**Página**

***

El mismo día que hemos tenido que despedirnos antes de tiempo de una persona maravillosa, quizá porque no podía ser de otra manera, el Atleti ha conseguido ayudar a los colchoneros a conservar esa felicidad que nunca deberían perder. Y es que a veces las cosas parece que encajan como si hubiese alguien con la misión de que sea así.
Los de Simeone llegaban a la Tacita de Plata con el marcador de optimismo bajo mínimos; con la mochila llena de dudas y con el ruido molesto de los que no toleran que los humanos actúen como humanos. Es decir, que no se enfrentaban a un partido fácil, por mucho que el equipo gaditano no estuviese pasando por su mejor momento.
De hecho, el partido comenzó donde lo habían dejado pocos días antes: con las dudas de un Giménez que no midió bien un cruce que parecía fácil y facilitando una primera llegada del cuadro gaditano. Afortunadamente, no hubo muchas más a lo largo del partido. Los de Simeone, por alguna razón, se refugiaron en un 4-4-2 algo improvisado que salió bastante bien. Con Llorente y Hermoso, que no son laterales, haciendo de laterales. A partir de ahí, lo que intentaron fue sobre todo no desequilibrar el equipo. Y lo consiguieron, porque apenas hubo ocasiones del rival en todo el primer tiempo. El problema es que tampoco las hubo por parte del cuadro rojiblanco, más allá de un remante a las nubes de Luis Suárez en una acción impropia de él. Por el camino tuvimos que asistir a varios errores de bulto en la salida del balón, generalmente causados por un desconocido Koke que sigue sin coger la forma. Aun así, creo que el equipo dominó el juego con solvencia y no dio muestras evidentes de fragilidad. Es más, mostró varios puntos positivos. Por ejemplo, la profundidad de Llorente en banda derecha que tanto se había echado de menos, o el dinamismo de un Carrasco que sigue entonado y el de un Lemar que hace que el Atlético de Madrid sea otro equipo cuando él está entonado.
El resultado era incierto al descanso y el estado de ansiedad seguía flotando sobre las cabezas rojiblancas. Las sensaciones que me llegaban desde los foros del ciberespacio no parecían ser muy optimistas, pero el que esto escribe, quizá por el recuerdo de quien ya saben, intentaba verlo de otra forma.

***

**Datos**
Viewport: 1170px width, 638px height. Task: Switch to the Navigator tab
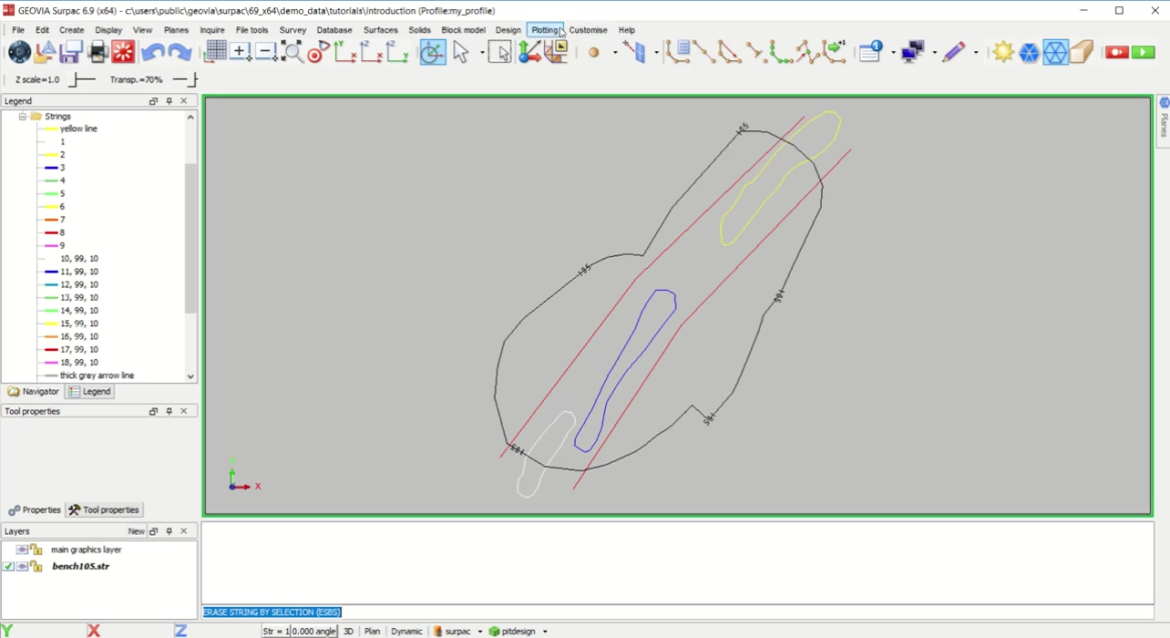pos(34,392)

***

**Retos**
1. Según la crónica del partido del Atleti, ¿en qué sistema de juego se refugiaron los de Simeone?
2. Sigue escribiendo la crónica del partido del Atleti a partir de su último párrafo.

**Resultados**
1. En un 4-4-2 algo improvisado.

2.
Y la moneda salió cara. Lo que en la primera parte solamente fuimos capaces de intuir, acabó haciéndose realidad en la segunda. El conjunto colchonero salió al campo con el mismo plan en la cabeza, pero el trabajo pudo traducirse en gol y eso lo cambió todo. Un gran pase desde la izquierda llegó hasta la cabeza de Lemar, que suspendiéndose en el aire fue capaz de abrir el marcador. El rostro de Simeone en ese momento fue el mío y el de tantos otros. En esos segundos en los que el argentino resoplaba en una esquina del banquillo con cara de estupor entendí muchas cosas. Respetando la opinión de cualquiera, a mí denme personas que vivan el fútbol de esa manera. El fútbol o la vida, que para el caso es lo mismo.
A partir del gol, asistimos seguramente a lo mejor del partido para los rojiblancos: la gestión del balón con el marcador a favor. Si otros días se habían quedado a mitad de camino entre cerrarse en su área, algo para lo que este equipo no está diseñando, o malgastar la posesión del balón en pases estériles y miedosos que solamente servían para hacer crecer al rival, en esta ocasión, por fin, el Atleti consiguió dominar el partido con la pelota en los pies. Sin romperse, sin especular y sin asustarse de su propia sombra. Y así llegó un golazo de Griezmann a pase de Llorente. Y así llegó un golazo de Correa tras pase de Griezmann. Y así llegó un golazo de Cunha, que cada vez genera mejores sensaciones. En mitad de la fiesta se coló también una carambola imposible de Lozano, que hizo que el balón entrase por la escuadra madrileña de forma inverosímil y que nos recordó que Oblak es también un ser humano.
Aunque, siempre habrá alguien capaz de subrayar los peros y de torcer el gesto, creo que la familia colchonera acabó abrazada a la felicidad cuando concluyó el domingo. A la suya, claro. A lo que no debería renunciar por mal tiempo que haga o por más gritos que reciba desde esa otra parte del mundo donde funciona otro tipo de energía. Creo que hay motivos para ello. Sí, porque como decía Almudena, la felicidad es también una manera de resistir.
Después de pasar toda la comida hablando de las elecciones que venían, de Umberto Eco y de alguien que ese día no estaba con nosotros, ya en la sobremesa, lógicamente, acabamos hablando del Atlético de Madrid. Sin alharacas. Con cariño. No recuerdo bien en qué época estábamos, pero sí recuerdo que pasábamos por...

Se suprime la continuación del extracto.